▸ **EXERCISE DESCRIPTION**:
Among these records, which lines include "agent"? Copy them out.

[ENTRIES PROVIDED — start]

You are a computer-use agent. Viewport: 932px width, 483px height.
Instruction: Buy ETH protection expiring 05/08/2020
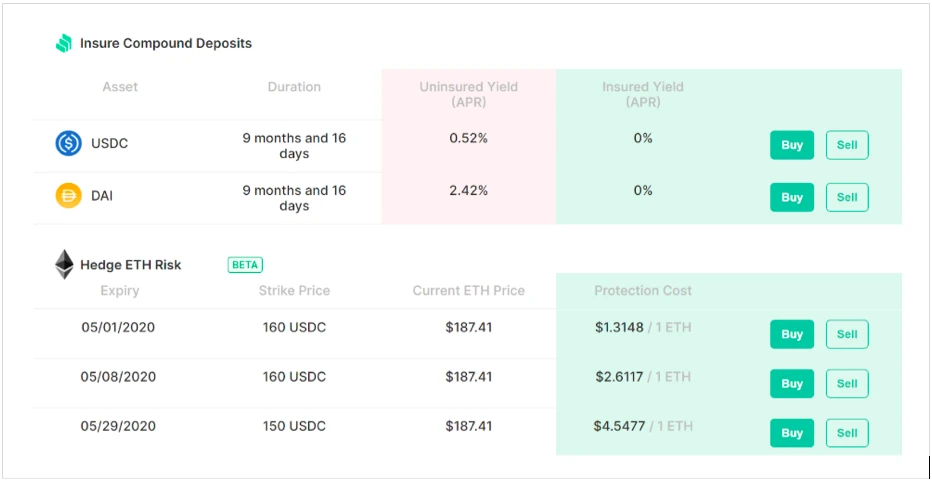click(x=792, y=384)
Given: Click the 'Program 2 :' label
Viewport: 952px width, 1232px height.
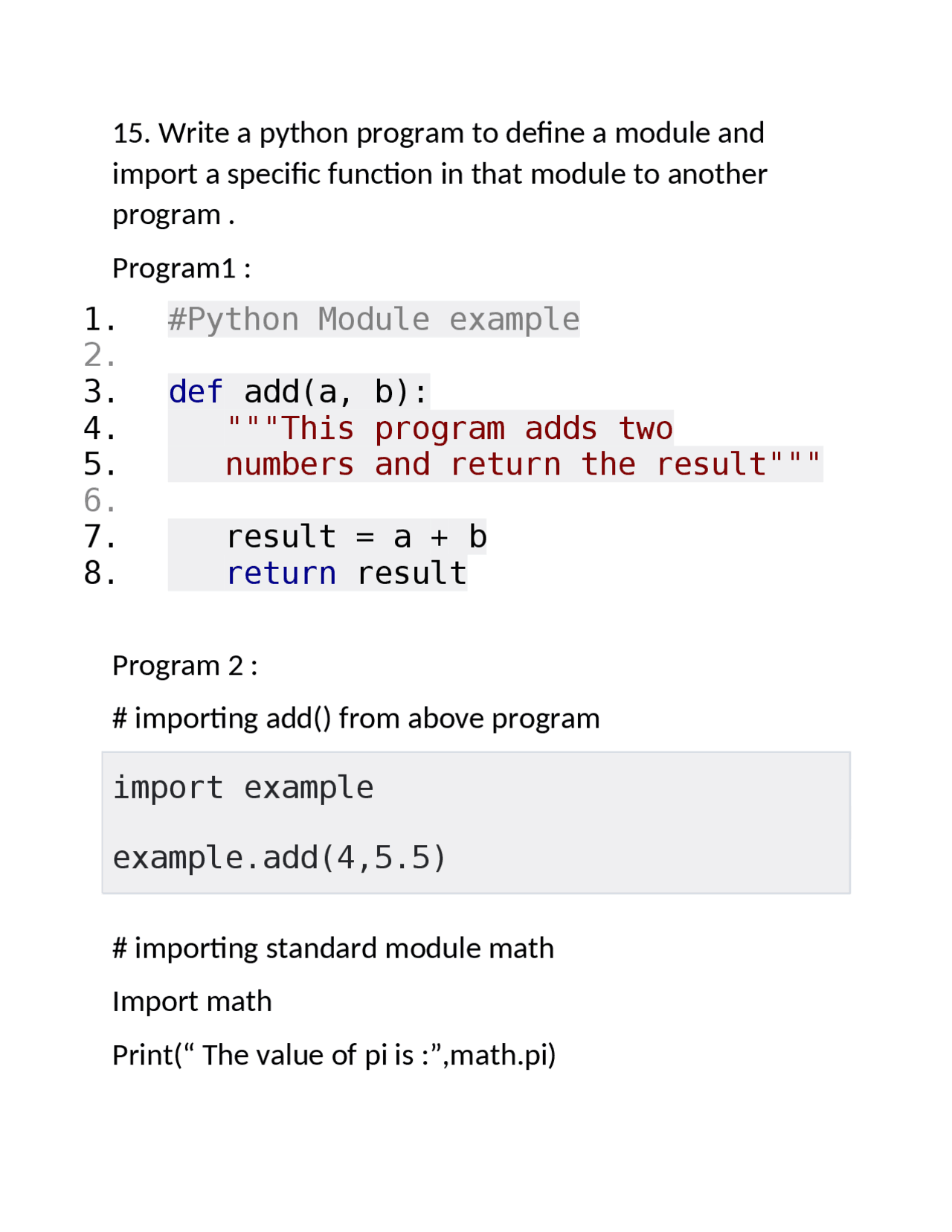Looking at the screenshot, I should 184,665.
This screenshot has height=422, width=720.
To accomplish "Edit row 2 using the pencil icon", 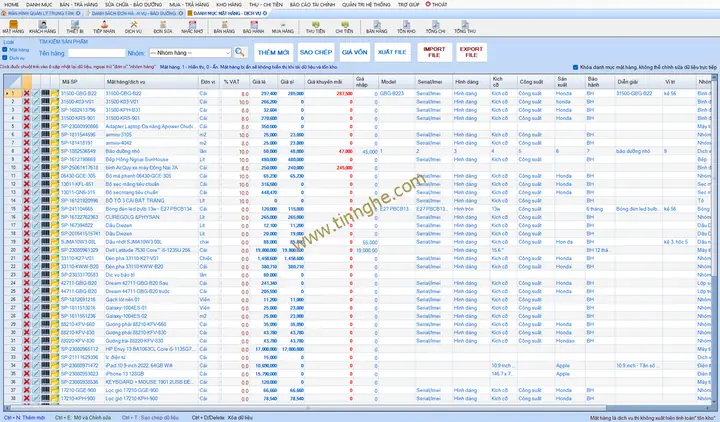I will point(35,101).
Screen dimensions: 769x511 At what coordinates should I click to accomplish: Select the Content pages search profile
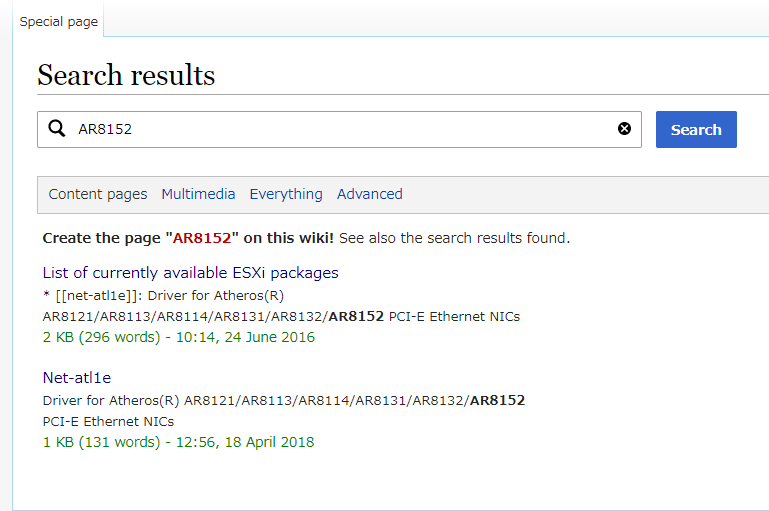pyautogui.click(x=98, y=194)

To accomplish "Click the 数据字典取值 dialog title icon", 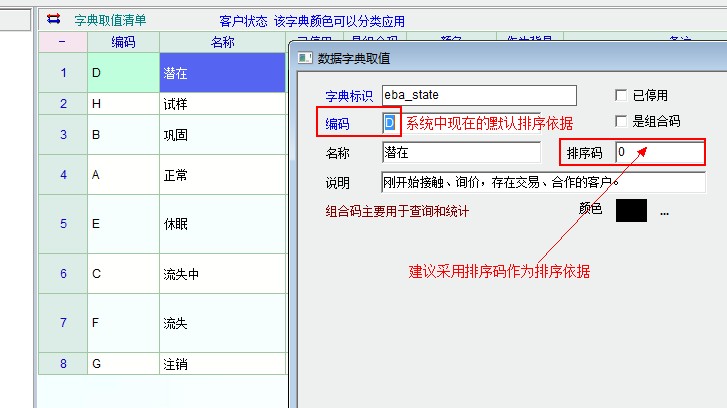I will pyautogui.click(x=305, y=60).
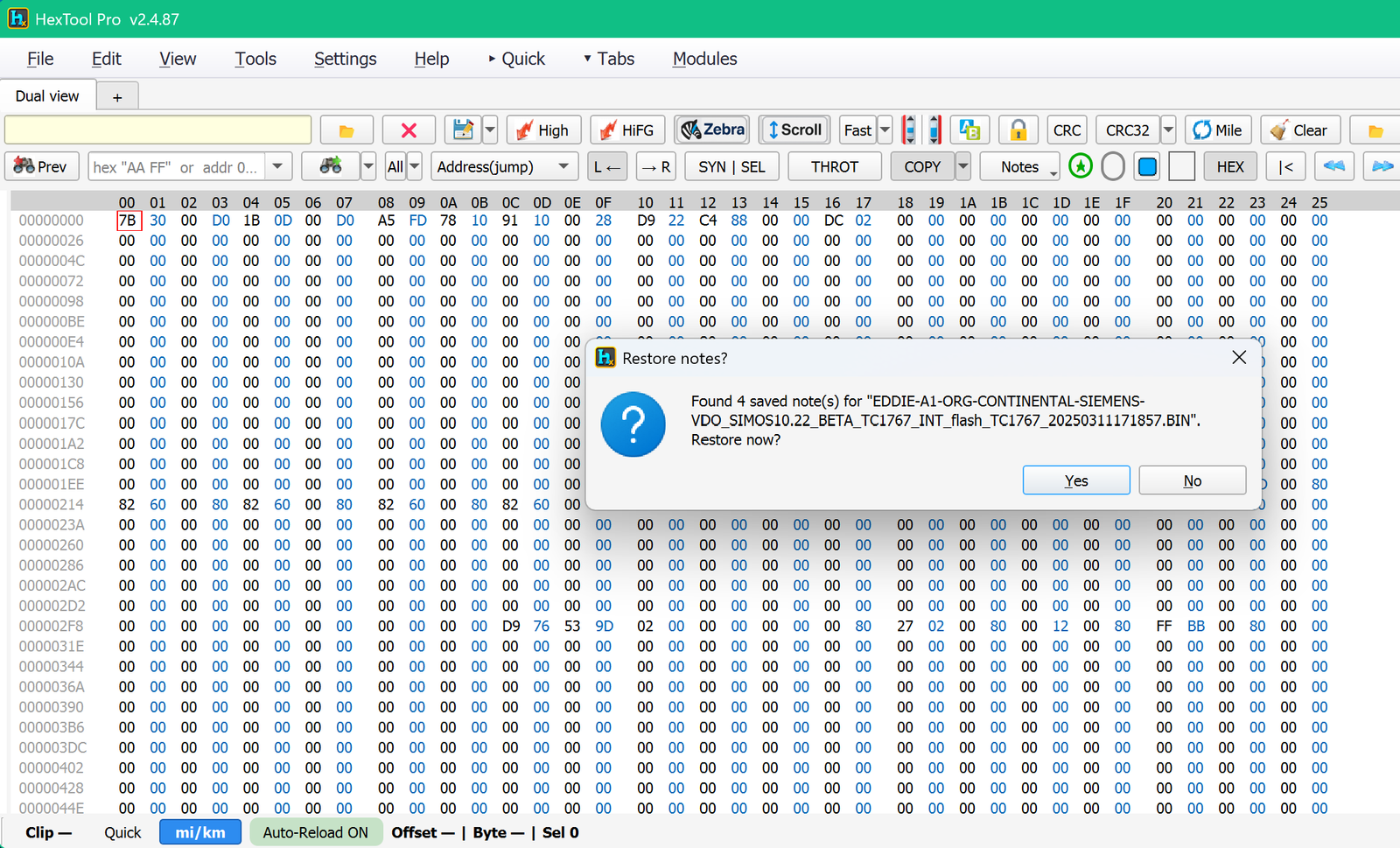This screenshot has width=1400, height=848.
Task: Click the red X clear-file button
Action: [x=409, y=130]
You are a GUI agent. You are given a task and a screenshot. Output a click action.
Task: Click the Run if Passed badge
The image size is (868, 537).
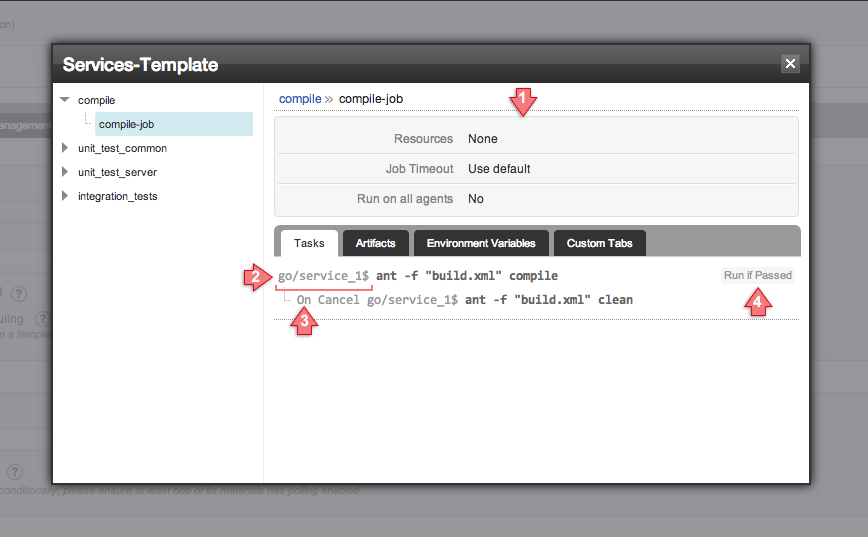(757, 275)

[ENTRIES PROVIDED — finish]
[ENTRIES PROVIDED — start]

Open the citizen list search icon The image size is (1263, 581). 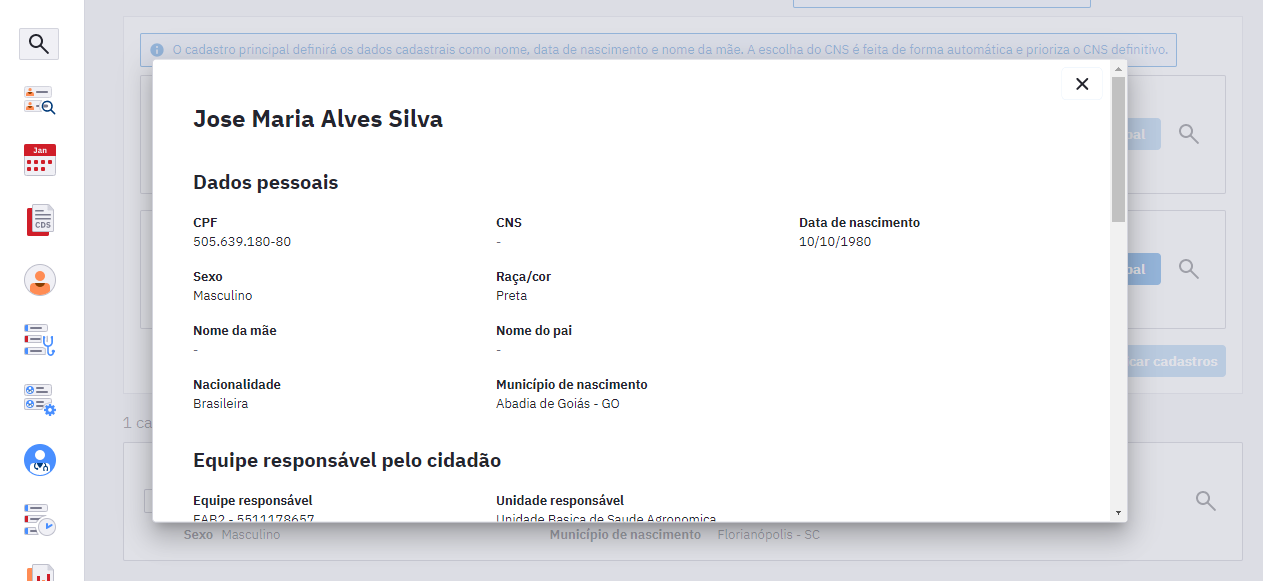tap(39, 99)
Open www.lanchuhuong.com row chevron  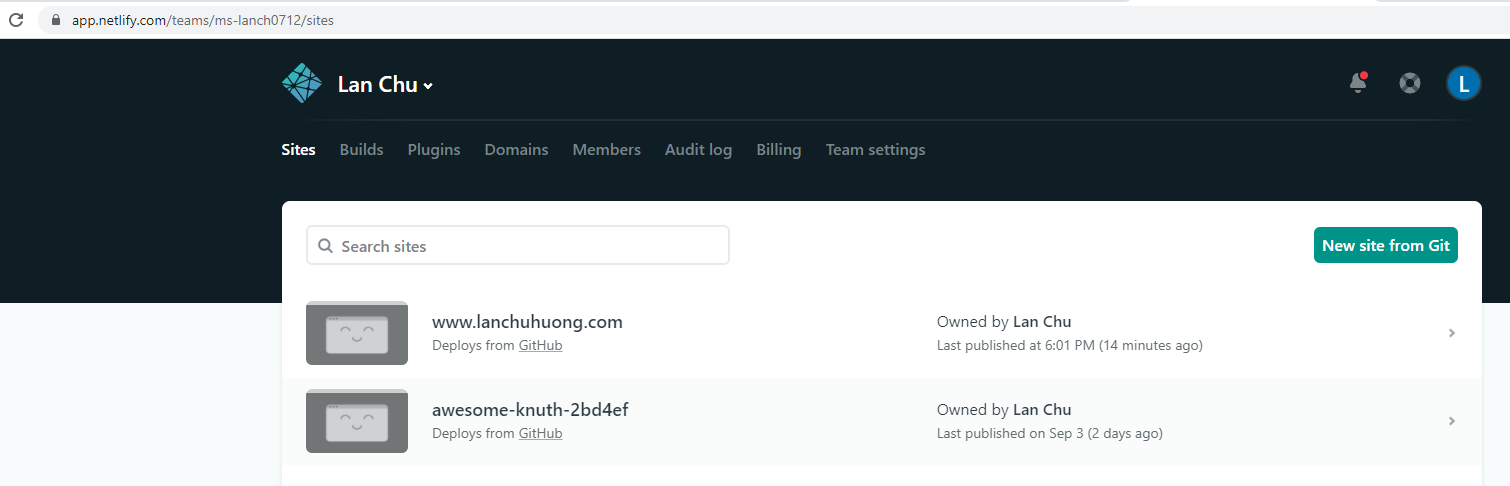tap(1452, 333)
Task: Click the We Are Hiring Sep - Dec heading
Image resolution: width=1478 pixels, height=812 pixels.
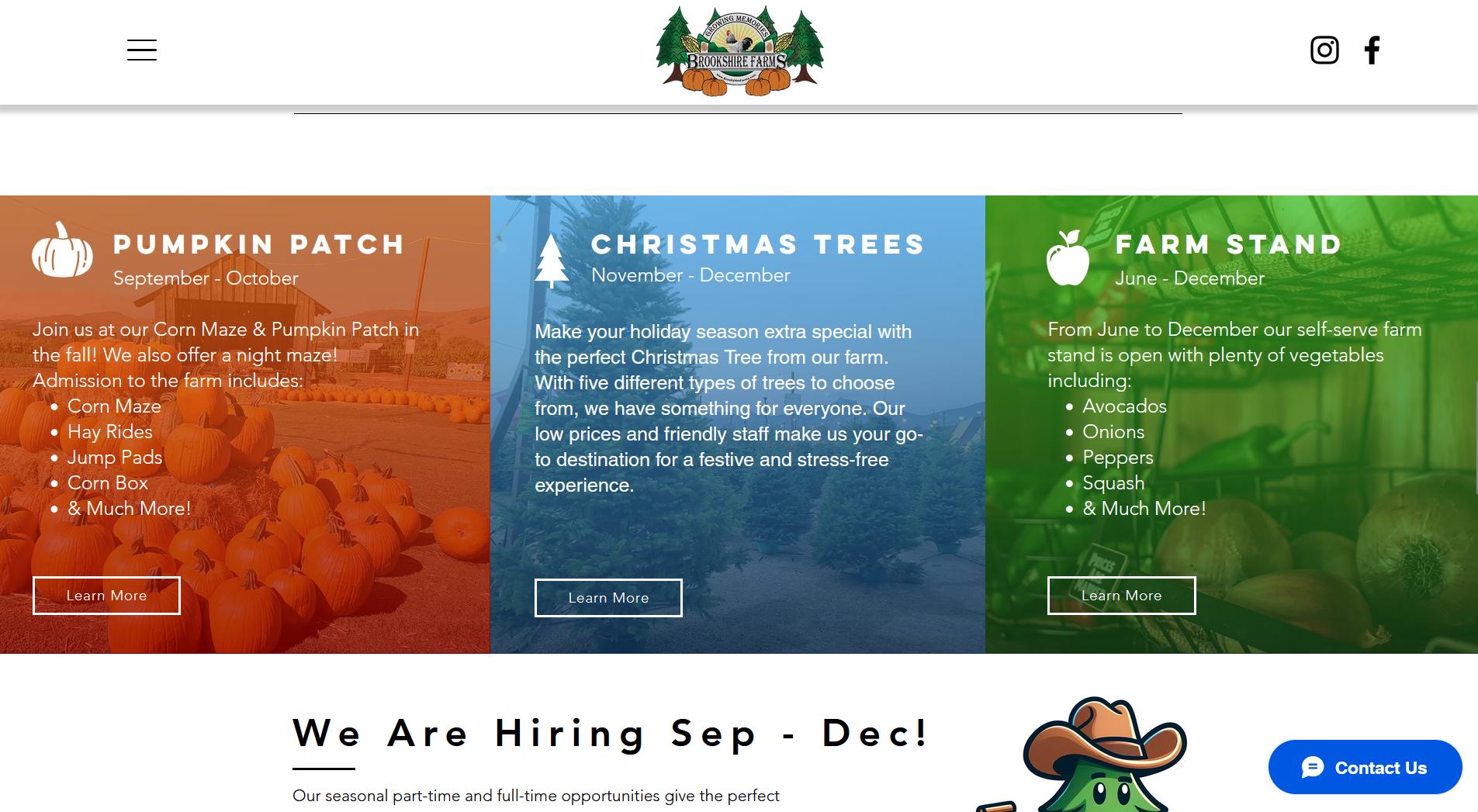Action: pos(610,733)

[ENTRIES PROVIDED — finish]

▸ **PROBLEM SOLUTION**:
You are a computer-use agent. Viewport: 932px width, 483px height.
You are a GUI agent. You are given a task and a screenshot. Output a click action.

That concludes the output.